**WHAT YOU NEED TO DO**. Rewrite the records from the start through the line containing "coord(137,204)", swapping "Singapore" for "Jakarta" and keeping everything else the same.
+++ TASK INPUTS
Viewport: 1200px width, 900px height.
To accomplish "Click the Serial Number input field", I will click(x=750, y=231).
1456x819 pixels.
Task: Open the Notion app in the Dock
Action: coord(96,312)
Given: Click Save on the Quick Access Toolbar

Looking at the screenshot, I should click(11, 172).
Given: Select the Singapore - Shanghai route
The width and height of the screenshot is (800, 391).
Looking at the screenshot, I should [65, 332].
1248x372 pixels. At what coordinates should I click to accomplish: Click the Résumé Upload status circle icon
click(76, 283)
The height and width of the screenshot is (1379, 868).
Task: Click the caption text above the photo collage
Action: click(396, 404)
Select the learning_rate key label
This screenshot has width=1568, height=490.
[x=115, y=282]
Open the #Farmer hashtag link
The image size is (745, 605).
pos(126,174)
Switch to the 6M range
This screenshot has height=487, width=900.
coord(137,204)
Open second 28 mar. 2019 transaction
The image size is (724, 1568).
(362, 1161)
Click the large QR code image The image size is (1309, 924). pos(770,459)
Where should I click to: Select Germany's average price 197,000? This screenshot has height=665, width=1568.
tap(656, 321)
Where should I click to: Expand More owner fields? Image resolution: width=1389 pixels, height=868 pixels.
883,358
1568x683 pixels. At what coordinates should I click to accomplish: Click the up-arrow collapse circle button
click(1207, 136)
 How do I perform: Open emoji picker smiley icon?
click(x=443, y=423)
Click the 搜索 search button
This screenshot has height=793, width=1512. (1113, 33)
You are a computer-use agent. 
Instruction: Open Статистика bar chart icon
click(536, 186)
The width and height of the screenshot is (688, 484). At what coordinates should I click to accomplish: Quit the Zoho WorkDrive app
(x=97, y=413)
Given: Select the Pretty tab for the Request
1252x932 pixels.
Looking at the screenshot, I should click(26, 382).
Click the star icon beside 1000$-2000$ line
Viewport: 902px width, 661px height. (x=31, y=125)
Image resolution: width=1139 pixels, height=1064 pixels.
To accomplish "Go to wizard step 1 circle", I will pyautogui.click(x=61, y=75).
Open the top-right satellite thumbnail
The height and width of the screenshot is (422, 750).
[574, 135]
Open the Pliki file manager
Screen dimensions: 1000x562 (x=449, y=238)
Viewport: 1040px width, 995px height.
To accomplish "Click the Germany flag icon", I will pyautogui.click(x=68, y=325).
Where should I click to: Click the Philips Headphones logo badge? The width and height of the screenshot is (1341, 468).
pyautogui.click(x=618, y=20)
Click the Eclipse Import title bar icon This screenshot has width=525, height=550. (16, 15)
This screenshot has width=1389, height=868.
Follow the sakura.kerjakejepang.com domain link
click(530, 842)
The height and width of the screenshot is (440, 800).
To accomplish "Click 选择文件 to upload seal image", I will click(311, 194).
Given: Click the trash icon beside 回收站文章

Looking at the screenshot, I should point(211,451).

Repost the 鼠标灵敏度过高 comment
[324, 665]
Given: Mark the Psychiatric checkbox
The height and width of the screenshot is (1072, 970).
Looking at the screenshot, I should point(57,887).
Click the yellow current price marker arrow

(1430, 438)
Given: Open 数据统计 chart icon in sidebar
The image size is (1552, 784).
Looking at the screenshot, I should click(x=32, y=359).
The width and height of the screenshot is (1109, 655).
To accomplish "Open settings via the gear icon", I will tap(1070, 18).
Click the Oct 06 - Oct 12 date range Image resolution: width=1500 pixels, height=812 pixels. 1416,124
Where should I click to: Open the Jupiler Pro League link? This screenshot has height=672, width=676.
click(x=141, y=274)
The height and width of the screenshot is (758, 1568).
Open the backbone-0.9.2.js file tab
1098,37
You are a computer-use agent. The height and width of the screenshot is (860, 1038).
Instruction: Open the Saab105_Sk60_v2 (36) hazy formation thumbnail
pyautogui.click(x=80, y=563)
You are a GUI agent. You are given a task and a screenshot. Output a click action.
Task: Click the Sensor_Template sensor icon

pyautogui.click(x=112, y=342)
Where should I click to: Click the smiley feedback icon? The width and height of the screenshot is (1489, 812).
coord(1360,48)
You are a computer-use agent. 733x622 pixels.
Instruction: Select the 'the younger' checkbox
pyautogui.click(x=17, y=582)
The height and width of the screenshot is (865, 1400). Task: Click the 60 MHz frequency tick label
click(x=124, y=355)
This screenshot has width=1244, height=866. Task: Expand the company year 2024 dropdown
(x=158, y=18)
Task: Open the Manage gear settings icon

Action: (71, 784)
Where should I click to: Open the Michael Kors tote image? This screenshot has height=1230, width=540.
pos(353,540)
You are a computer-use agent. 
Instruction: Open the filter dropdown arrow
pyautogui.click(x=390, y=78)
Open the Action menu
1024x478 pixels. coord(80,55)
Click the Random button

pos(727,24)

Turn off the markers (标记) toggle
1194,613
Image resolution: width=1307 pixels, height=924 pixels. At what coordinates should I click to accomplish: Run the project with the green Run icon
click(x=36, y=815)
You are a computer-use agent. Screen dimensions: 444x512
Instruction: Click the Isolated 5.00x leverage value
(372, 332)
++++++
**COMPLETED TASK**.
Viewport: 1200px width, 900px height.
To accomplish "Click the Serial Number input field", I will click(x=750, y=231).
1456x819 pixels.
Task: Open the Notion app in the Dock
Action: coord(96,312)
Given: Click Save on the Quick Access Toolbar

Looking at the screenshot, I should click(11, 172).
Given: Select the Jakarta - Shanghai route
The width and height of the screenshot is (800, 391).
Looking at the screenshot, I should [65, 332].
1248x372 pixels. At what coordinates should I click to accomplish: Click the Résumé Upload status circle icon
click(76, 283)
The height and width of the screenshot is (1379, 868).
Task: Click the caption text above the photo collage
Action: click(396, 404)
Select the learning_rate key label
This screenshot has width=1568, height=490.
[x=115, y=282]
Open the #Farmer hashtag link
The image size is (745, 605).
pos(126,174)
Switch to the 6M range
This screenshot has height=487, width=900.
coord(137,204)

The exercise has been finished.